### WHAT TO WORK ON
Could you return, exactly as written, every line from the one containing "Given: Select the Groups nav item" through the last line of the entries below, leaving out the pictures?

+++ PROVIDED INFORMATION

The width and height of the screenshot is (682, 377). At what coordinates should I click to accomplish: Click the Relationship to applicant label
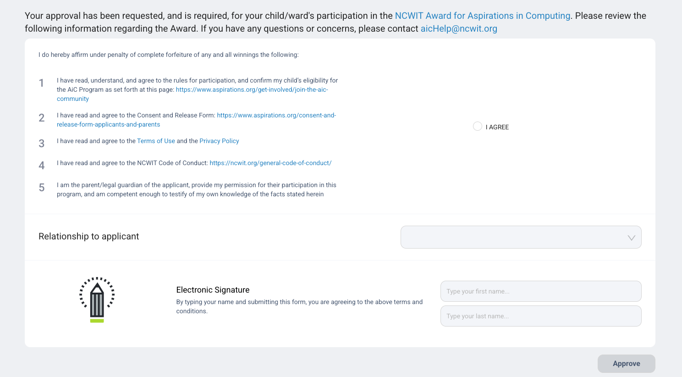88,236
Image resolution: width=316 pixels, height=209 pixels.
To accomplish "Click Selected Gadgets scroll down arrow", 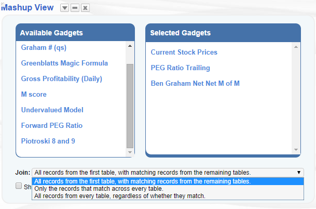I will coord(296,150).
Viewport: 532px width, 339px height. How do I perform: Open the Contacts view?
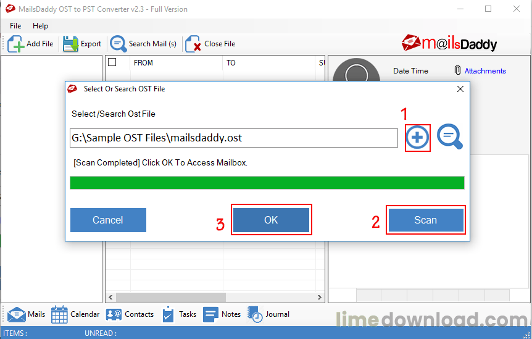130,314
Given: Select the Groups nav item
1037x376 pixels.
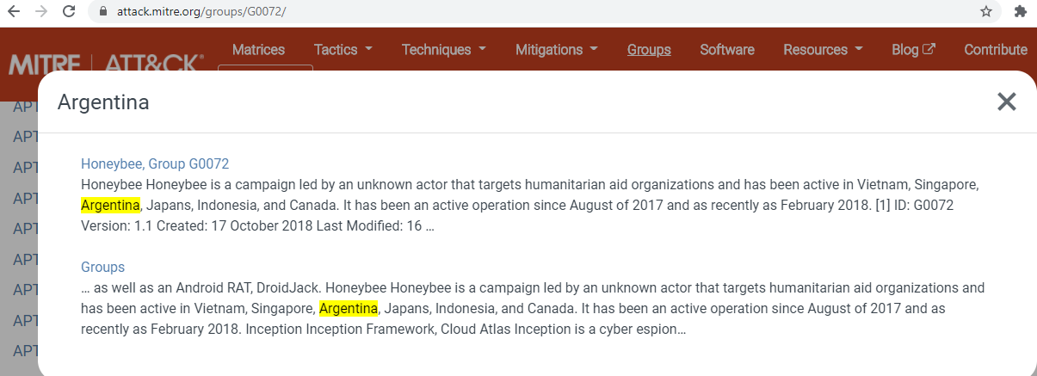Looking at the screenshot, I should (649, 50).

++++++

### EXPECTED ANSWER
Given: Select the Groups nav item
1037x376 pixels.
Looking at the screenshot, I should (649, 50).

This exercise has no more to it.